_SET TASKS_
(A) Return the section of the pipeline passage starting with "While the need" and going on through "October 2008.".
(B) For each statement, answer yes or no according to the pipeline passage, and quote the words that settle it: (i) Protests were filed against KMIGT's application to expand its Nebraska system. (ii) The Kinder Morgan Louisiana Pipeline will run roughly 135 miles. (iii) Construction of the Nebraska facilities began in October 2008.
(C) Condense the paragraph of the pipeline passage that opens "On September 8, 2006" into a list that keeps its main facts.

_QUOTED TEXT_
========================

While the need for approvals by Atmos before the CoPUC remains pending, service
on the subject facilities commenced in November 2008.
On
December 21, 2007, KMIGT filed, in Docket CP 08-44, for approval to expand its
system in Nebraska to serve incremental ethanol and industrial load. No protests
to the application were filed and the project was approved by the FERC.
Construction commenced on April 9, 2008. These facilities went into service in
October 2008.
Kinder
Morgan Louisiana Pipeline
On
September 8, 2006, in FERC Docket No. CP06-449-000, Kinder Morgan Louisiana
Pipeline LLC filed an application with the FERC requesting approval to construct
and operate the Kinder Morgan Louisiana Pipeline. The natural gas pipeline will
extend approximately 135 miles from Cheniere’s Sabine Pass liquefied natural gas
terminal in Cameron Parish, Louisiana, to various delivery points in Louisiana
and will provide interconnects with many other natural gas pipelines, including
NGPL. The project is supported by fully subscribed capacity and long-term customer
commitments with Chevron and Total. The entire estimated project cost is now
expected to be approximately $950 million (consistent with Kinder Morgan Energy
Partners’ January 21, 2009 fourth quarter earnings press release), and it is
expected to be fully operational during the third quarter of 2009.

========================

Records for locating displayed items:
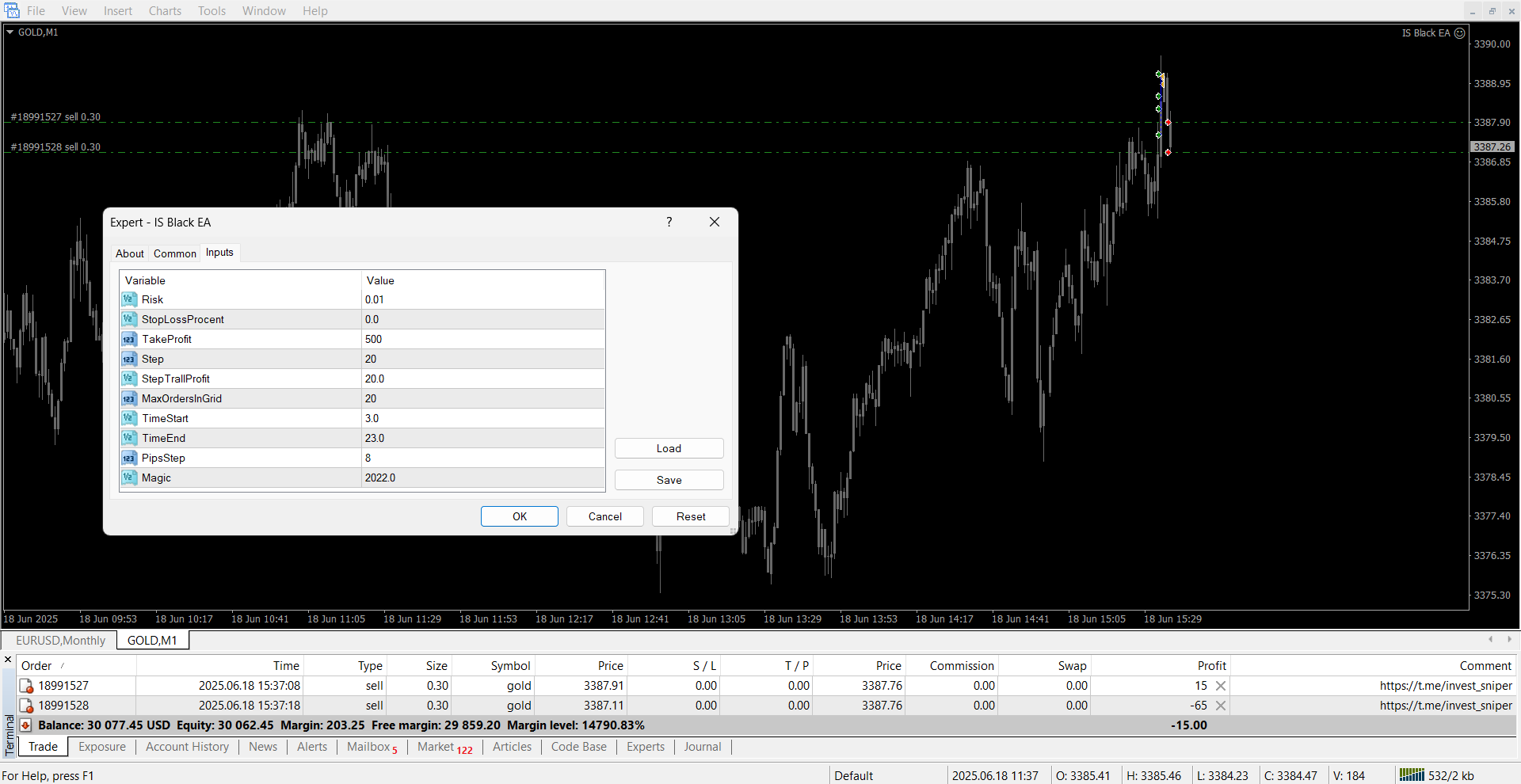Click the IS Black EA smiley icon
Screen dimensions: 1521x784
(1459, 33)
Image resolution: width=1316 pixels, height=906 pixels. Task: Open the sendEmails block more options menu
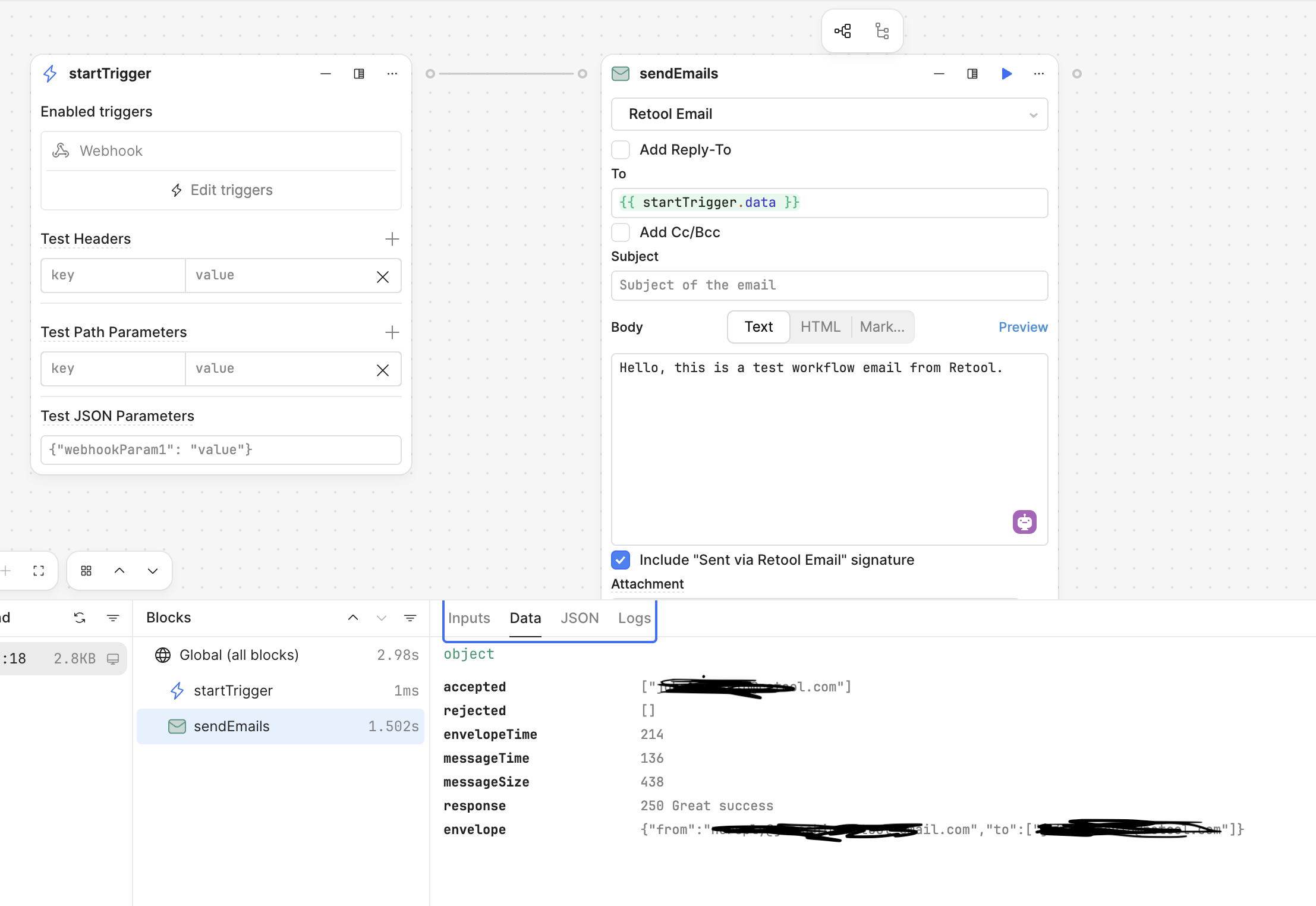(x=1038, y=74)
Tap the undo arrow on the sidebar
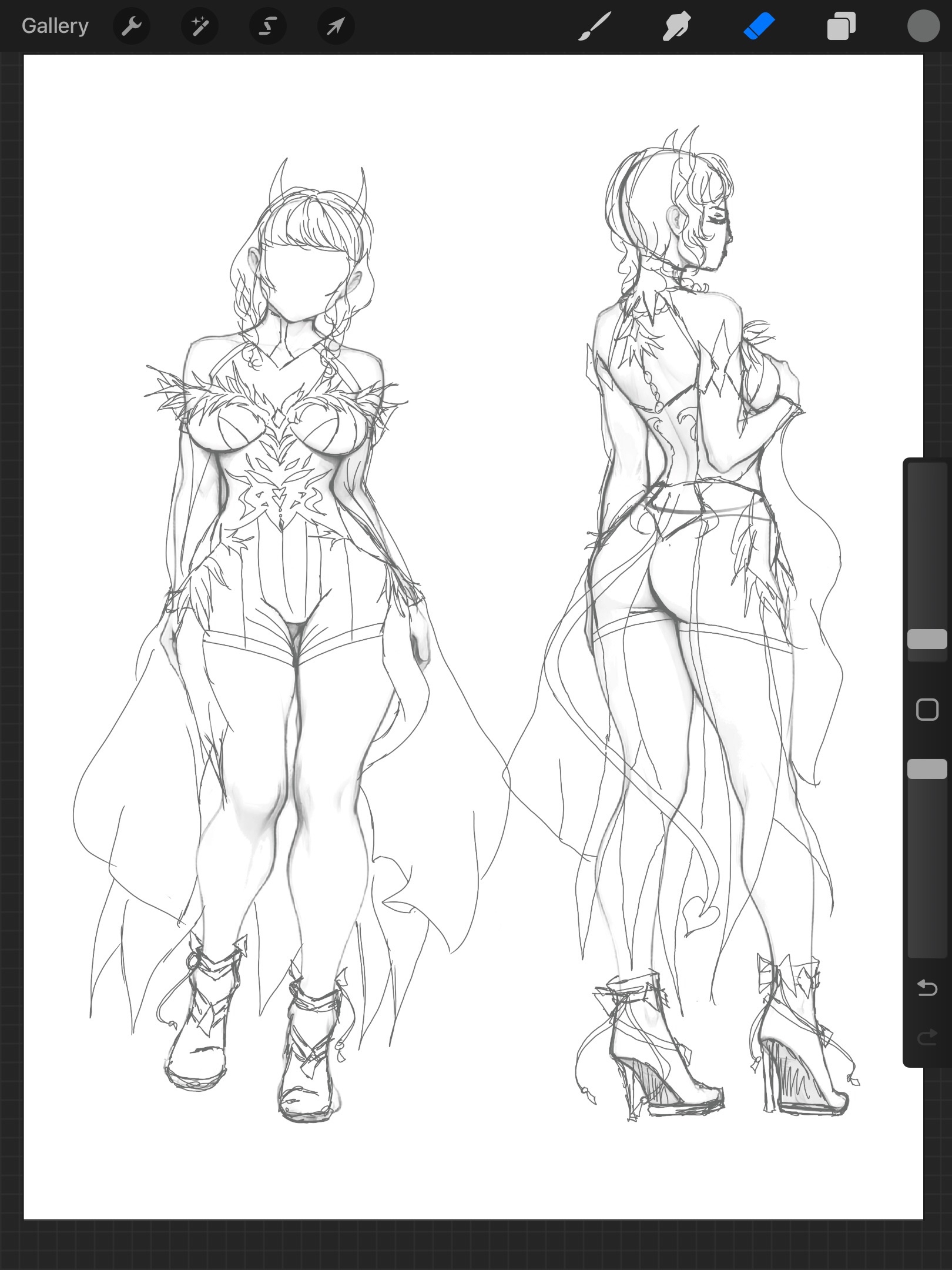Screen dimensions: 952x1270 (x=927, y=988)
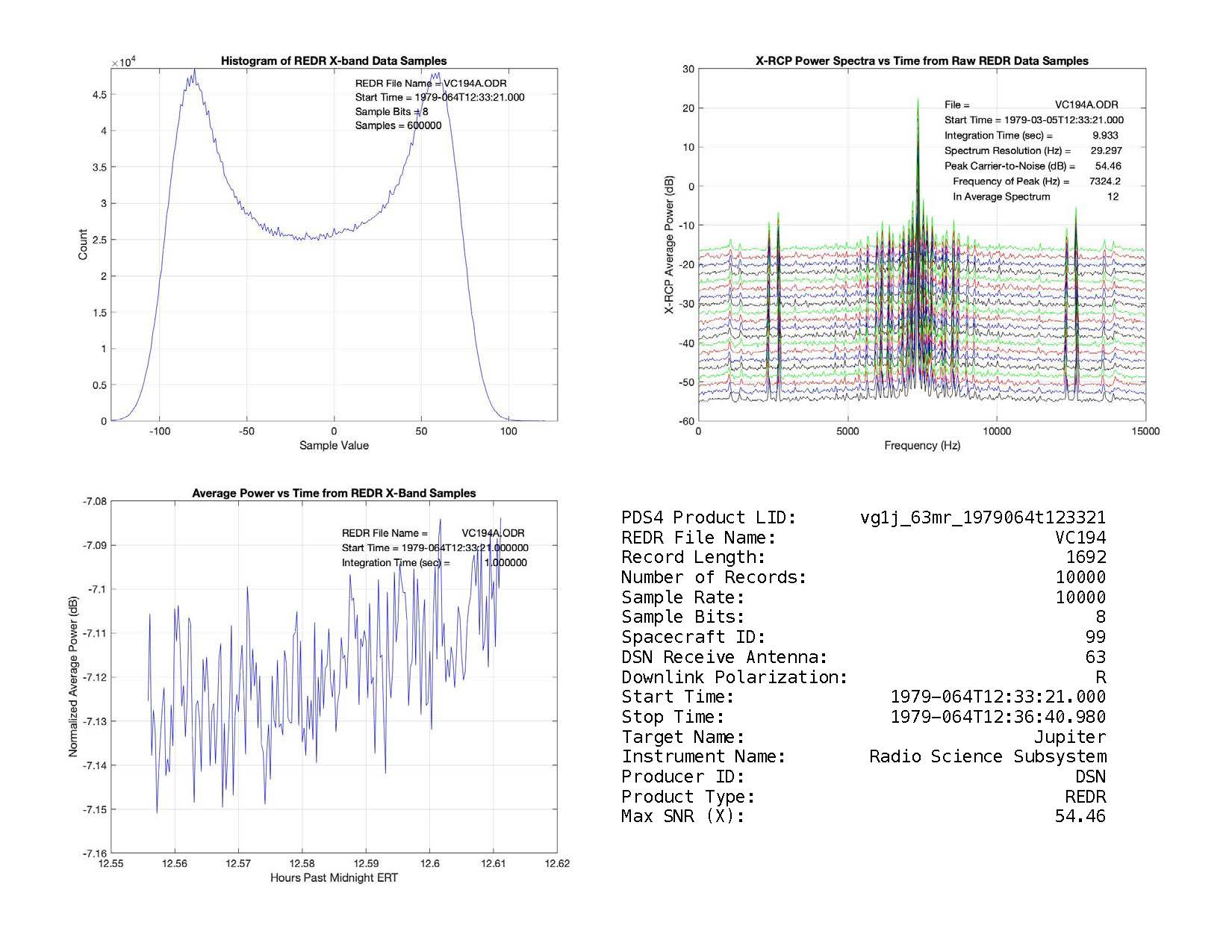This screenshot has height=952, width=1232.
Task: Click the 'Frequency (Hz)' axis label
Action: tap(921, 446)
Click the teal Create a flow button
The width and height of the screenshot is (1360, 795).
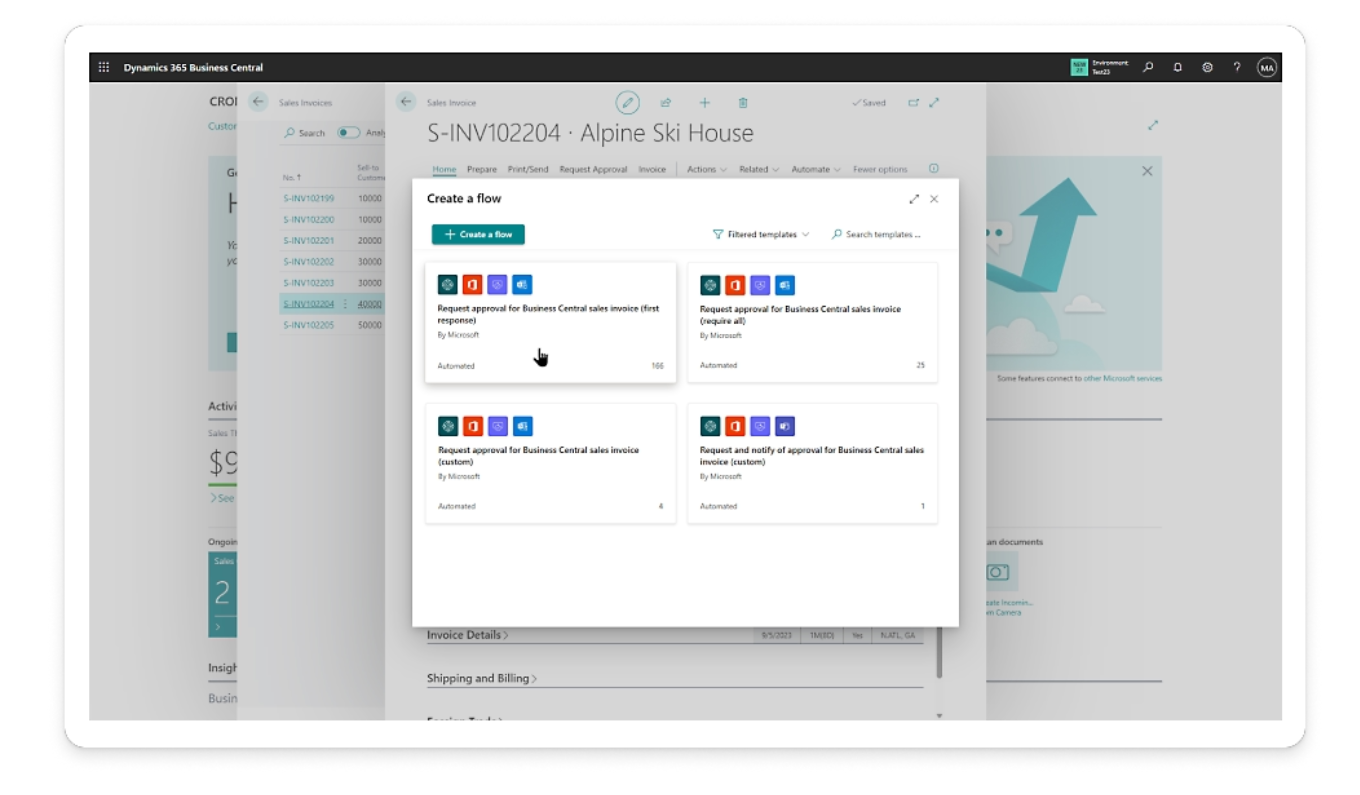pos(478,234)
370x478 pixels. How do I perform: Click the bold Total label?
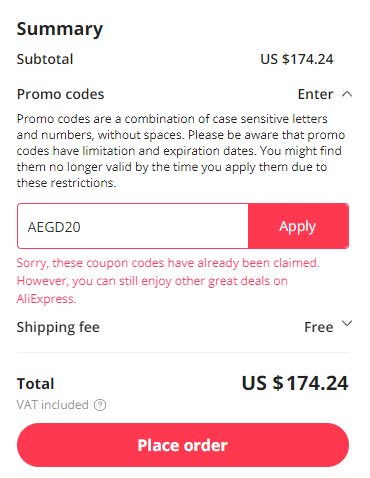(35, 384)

========================

_THE RESULTS_
(A)
While the need for approvals by Atmos before the CoPUC remains pending, service
on the subject facilities commenced in November 2008.
On
December 21, 2007, KMIGT filed, in Docket CP 08-44, for approval to expand its
system in Nebraska to serve incremental ethanol and industrial load. No protests
to the application were filed and the project was approved by the FERC.
Construction commenced on April 9, 2008. These facilities went into service in
October 2008.

(B)
(i) No: "No protests to the application were filed"
(ii) Yes: "The natural gas pipeline will extend approximately 135 miles"
(iii) No: "Construction commenced on April 9, 2008."

(C)
- Filing: Kinder Morgan Louisiana Pipeline LLC applied to the FERC on September 8, 2006 (Docket No. CP06-449-000) to construct and operate the pipeline.
- Route: about 135 miles, from Cheniere's Sabine Pass liquefied natural gas terminal in Cameron Parish, Louisiana, to various delivery points in Louisiana.
- Connections: interconnects with many other natural gas pipelines, including NGPL.
- Support: fully subscribed capacity and long-term commitments with Chevron and Total.
- Cost: approximately $950 million.
- Schedule: expected to be fully operational during the third quarter of 2009.